= Beginning of Section =
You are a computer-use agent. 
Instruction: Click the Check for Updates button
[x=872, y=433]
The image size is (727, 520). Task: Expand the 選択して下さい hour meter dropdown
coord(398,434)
= End of Section =
= Beginning of Section =
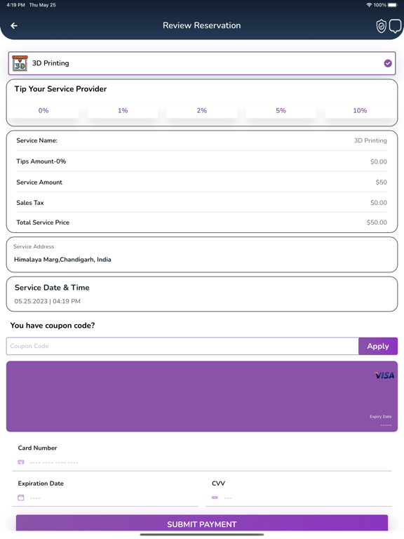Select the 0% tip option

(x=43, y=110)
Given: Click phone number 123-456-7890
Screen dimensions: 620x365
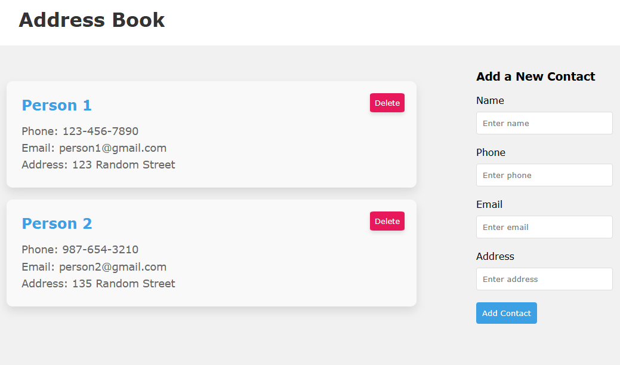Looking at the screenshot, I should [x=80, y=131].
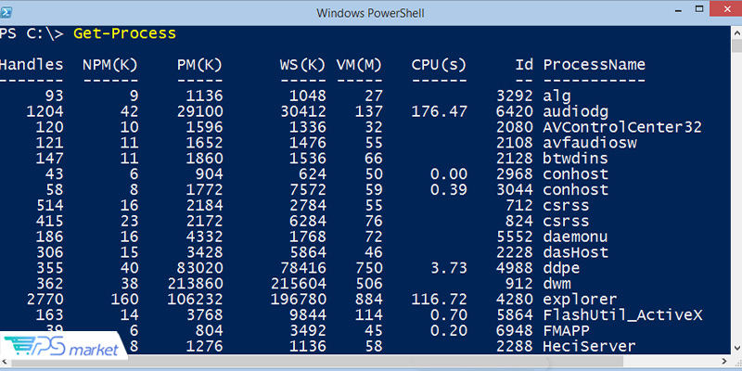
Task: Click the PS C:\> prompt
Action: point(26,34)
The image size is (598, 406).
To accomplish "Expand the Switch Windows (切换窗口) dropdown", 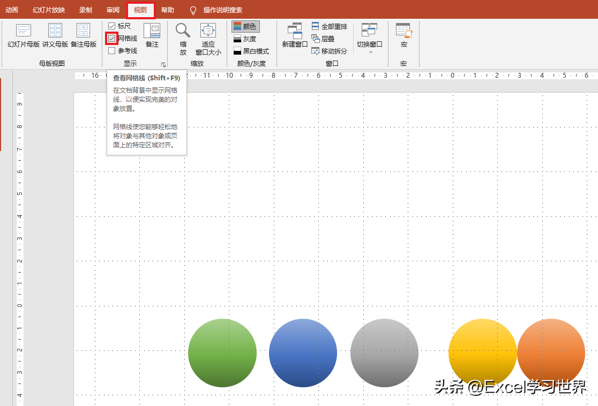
= End of Section =
→ **What to produce**
Precisely those lines above that run from the line with "The image size is (598, 406)." up to and including the line with "the Switch Windows" are to be set down, with the pictures omitted.

→ **Result below**
The image size is (598, 406).
To accomplish "Expand the Switch Windows (切换窗口) dropdown", 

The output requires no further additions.